- **Request**: Repeat the part of the guitar festival post below from "The main event" to "with Alan Semerdjian.", word for word.

--- Text to read ---

My self-curated guitar festival with Aram Bajakian, Nels Cline, Marc Ribot and Stephen Ulrich

It’s been a very busy couple of weeks here in Concertville, having attended eleven sets of live music in the twelve days after I wrote my last blog post. (Edit: And I’ve attended four more concerts since I wrote that sentence because I haven’t found the time to finish this blog post all week!) I realized partway through that eleven-set run that I was in the middle of an inadvertent celebration of all things guitar, with several of my favorite guitarists playing multiple shows all in a row.

The main event was Aram Bajakian’s residency at the Stone. I only made it to seven sets (going to the Stone is a lot harder when the MTA does late-night construction on your concert commute, grrr!) but I heard some wonderful music along the way. I have a hard time narrowing it down to favorites, since the music was so diverse that it’s hard to compare one set to the next; but I think my top three were Dálava; music inspired by “The Color of Pomegranates,” and his duo set with Alan Semerdjian.

Aram did two sets of Dálava during his residency, one with a full band and one as a guitar/vocal duet. I saw the one with a full band, which was Aram Bajakian on guitar; Julia Ulehla doing vocals; Tom Swafford and Jake Shulman Ment playing violins; Frank London on trumpet; Shanir Blumenkranz on bass; and Ted Reichman on accordion. (It was funny since I’d had a fairly random interaction with someone the previous night on the subway, and said something about there not being enough good music written for accordions. And the very next night: great music with an accordion! Wish: granted.) I’d seen Dálava’s New York premiere a few months ago, and although I enjoyed that first show, I thought this set at the Stone was by far the better of the two. The attentive, appreciative audience at the Stone and the intimate space makes everything better, and I think the band was just feeling it more this time. The music is an unusual blend of old Eastern European folk music and modern downtown New York sensibility. Very interesting stuff. (Check it out here.)

--- Given material ---

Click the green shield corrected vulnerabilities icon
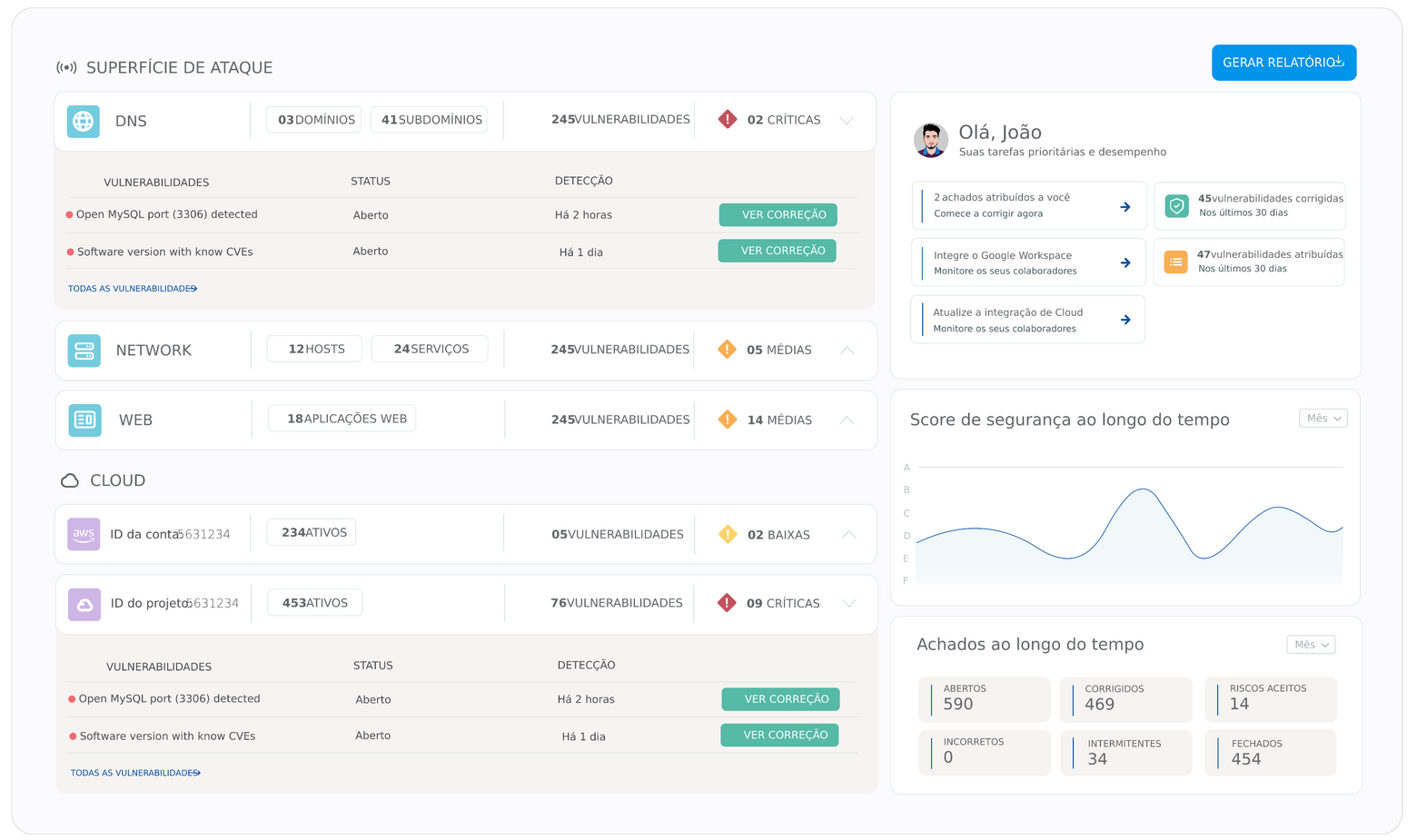 [1176, 206]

---

- **The solution**:
The main event was Aram Bajakian’s residency at the Stone. I only made it to seven sets (going to the Stone is a lot harder when the MTA does late-night construction on your concert commute, grrr!) but I heard some wonderful music along the way. I have a hard time narrowing it down to favorites, since the music was so diverse that it’s hard to compare one set to the next; but I think my top three were Dálava; music inspired by “The Color of Pomegranates,” and his duo set with Alan Semerdjian.